*Условие задания*:
Перепишите из списка строки от строки с «Click the Sorted by 1 field control» до строки с «pyautogui.click(x=110, y=213)» включительно. Ничего в них не меняйте.

*Сохранённые материалы из коллекции*:
"""

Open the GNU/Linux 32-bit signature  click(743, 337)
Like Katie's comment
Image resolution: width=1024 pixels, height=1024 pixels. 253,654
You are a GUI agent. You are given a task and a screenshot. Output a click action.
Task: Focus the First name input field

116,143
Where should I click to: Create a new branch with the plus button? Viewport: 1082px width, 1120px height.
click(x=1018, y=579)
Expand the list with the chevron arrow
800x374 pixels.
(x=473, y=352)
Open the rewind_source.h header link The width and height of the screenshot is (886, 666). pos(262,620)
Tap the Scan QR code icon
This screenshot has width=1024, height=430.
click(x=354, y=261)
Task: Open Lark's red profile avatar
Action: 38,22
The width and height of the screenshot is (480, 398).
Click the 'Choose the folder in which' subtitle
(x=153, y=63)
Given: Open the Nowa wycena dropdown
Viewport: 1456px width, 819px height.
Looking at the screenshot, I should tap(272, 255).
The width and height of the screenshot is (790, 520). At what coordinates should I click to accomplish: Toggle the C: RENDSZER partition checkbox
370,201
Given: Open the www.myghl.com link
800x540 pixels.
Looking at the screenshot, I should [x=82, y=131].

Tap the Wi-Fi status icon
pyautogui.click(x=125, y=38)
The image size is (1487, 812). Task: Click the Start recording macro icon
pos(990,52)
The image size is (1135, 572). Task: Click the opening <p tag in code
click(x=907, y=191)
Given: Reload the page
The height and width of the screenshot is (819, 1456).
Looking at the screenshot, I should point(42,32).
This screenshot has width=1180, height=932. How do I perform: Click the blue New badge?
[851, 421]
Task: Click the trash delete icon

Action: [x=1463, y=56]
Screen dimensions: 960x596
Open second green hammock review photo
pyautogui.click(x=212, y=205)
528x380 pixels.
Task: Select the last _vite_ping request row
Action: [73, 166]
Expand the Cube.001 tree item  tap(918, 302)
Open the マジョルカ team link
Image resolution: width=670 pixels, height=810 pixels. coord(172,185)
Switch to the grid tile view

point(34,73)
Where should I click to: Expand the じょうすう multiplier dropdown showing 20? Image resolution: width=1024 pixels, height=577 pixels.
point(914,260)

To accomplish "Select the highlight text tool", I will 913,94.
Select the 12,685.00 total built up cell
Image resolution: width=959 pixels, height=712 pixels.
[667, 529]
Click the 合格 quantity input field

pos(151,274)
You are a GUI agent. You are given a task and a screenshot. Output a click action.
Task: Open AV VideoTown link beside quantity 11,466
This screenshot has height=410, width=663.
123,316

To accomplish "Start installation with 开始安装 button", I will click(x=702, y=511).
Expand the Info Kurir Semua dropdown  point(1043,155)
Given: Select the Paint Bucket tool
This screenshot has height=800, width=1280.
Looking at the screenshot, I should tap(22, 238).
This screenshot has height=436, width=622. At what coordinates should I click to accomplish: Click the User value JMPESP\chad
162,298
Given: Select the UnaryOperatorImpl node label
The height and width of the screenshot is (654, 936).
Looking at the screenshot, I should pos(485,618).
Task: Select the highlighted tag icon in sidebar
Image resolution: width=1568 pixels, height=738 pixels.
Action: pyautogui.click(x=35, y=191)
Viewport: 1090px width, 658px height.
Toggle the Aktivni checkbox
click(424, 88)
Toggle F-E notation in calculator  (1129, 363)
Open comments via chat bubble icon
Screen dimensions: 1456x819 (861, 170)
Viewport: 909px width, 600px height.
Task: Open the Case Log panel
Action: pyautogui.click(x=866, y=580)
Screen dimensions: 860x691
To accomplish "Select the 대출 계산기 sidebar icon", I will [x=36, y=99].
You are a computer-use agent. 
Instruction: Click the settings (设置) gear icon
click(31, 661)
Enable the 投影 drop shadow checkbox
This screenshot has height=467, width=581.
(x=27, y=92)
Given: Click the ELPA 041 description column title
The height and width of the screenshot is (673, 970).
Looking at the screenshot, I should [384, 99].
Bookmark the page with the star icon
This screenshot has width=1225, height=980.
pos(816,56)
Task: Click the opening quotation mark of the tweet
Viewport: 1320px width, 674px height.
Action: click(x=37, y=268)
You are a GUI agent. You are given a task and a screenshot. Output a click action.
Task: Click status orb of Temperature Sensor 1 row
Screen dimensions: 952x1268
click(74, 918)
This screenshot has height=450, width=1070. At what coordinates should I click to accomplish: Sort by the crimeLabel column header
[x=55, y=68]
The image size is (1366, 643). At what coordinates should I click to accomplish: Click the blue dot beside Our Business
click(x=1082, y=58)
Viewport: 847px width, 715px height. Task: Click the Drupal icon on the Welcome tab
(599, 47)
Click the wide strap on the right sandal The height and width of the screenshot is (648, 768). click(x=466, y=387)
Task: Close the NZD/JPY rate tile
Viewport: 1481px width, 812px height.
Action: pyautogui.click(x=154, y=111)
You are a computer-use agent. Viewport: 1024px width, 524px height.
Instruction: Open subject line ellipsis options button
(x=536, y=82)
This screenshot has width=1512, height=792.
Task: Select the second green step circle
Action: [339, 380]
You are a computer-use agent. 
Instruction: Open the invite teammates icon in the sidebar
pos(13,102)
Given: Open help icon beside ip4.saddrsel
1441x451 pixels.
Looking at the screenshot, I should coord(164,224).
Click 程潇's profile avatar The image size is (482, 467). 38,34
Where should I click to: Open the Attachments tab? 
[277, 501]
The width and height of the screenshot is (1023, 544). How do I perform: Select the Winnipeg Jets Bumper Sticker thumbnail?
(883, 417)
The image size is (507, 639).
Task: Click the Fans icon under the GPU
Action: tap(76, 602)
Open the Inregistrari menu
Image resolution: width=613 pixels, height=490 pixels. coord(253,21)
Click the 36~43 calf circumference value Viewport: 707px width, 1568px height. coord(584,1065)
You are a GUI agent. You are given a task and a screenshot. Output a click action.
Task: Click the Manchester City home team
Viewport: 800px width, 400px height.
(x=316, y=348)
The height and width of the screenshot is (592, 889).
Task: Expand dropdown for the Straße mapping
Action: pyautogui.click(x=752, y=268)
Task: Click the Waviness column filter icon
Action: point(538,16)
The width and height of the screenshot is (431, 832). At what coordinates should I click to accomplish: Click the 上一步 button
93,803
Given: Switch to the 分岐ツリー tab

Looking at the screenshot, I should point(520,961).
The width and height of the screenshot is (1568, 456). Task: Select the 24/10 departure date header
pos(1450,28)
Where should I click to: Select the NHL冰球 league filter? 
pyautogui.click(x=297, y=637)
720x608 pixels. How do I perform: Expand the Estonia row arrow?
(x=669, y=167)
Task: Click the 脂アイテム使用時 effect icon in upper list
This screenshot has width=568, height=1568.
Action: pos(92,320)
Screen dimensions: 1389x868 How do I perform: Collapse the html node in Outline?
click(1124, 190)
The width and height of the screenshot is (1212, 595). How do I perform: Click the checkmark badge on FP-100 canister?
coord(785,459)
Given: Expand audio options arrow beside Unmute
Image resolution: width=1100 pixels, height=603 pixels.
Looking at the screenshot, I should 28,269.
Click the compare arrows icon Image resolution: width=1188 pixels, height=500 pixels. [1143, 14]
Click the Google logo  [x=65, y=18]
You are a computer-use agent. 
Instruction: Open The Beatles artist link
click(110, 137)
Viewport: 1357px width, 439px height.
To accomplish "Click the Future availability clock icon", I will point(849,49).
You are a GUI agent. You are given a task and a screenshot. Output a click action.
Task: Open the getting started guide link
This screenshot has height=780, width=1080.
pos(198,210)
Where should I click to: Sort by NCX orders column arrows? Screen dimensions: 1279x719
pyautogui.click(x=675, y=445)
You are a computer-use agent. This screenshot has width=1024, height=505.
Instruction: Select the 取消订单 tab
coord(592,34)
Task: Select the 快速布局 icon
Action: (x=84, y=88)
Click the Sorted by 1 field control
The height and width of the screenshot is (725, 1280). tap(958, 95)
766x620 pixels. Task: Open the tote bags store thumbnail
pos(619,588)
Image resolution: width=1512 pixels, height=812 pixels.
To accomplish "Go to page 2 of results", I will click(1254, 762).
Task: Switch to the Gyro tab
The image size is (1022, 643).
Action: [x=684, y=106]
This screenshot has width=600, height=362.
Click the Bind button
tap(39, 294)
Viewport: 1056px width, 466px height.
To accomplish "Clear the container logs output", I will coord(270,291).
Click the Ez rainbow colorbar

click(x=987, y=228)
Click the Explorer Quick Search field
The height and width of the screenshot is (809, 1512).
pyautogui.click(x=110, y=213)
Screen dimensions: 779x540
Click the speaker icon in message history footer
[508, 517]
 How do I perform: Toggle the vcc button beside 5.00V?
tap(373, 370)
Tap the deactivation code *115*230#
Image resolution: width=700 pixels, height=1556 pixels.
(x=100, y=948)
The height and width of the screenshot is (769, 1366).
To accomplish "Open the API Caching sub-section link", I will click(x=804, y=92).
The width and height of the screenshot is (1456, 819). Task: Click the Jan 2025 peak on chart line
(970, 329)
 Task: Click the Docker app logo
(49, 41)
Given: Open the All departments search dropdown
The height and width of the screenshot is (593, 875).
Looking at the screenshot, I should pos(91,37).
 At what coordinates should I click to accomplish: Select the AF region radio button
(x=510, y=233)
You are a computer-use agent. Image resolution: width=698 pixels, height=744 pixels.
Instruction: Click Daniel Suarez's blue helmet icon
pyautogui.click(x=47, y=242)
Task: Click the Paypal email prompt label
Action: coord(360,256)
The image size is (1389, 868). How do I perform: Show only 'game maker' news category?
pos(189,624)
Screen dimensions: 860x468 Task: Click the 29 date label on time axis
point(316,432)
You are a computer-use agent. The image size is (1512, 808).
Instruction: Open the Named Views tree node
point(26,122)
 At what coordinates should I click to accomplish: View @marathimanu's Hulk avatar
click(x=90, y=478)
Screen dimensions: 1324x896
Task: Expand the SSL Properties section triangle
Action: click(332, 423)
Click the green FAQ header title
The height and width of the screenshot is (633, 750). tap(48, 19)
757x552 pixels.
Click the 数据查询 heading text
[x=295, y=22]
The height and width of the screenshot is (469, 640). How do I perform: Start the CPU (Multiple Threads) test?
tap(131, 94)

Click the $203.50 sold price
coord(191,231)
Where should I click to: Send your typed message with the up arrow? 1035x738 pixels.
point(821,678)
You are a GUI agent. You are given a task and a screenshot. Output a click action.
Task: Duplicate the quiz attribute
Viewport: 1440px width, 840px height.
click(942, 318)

"""

*Ответ к заданию*:
Click the Sorted by 1 field control
The height and width of the screenshot is (725, 1280). tap(958, 95)
766x620 pixels. Task: Open the tote bags store thumbnail
pos(619,588)
Image resolution: width=1512 pixels, height=812 pixels.
To accomplish "Go to page 2 of results", I will click(1254, 762).
Task: Switch to the Gyro tab
The image size is (1022, 643).
Action: [x=684, y=106]
This screenshot has width=600, height=362.
Click the Bind button
tap(39, 294)
Viewport: 1056px width, 466px height.
To accomplish "Clear the container logs output", I will coord(270,291).
Click the Ez rainbow colorbar

click(x=987, y=228)
Click the Explorer Quick Search field
The height and width of the screenshot is (809, 1512).
pyautogui.click(x=110, y=213)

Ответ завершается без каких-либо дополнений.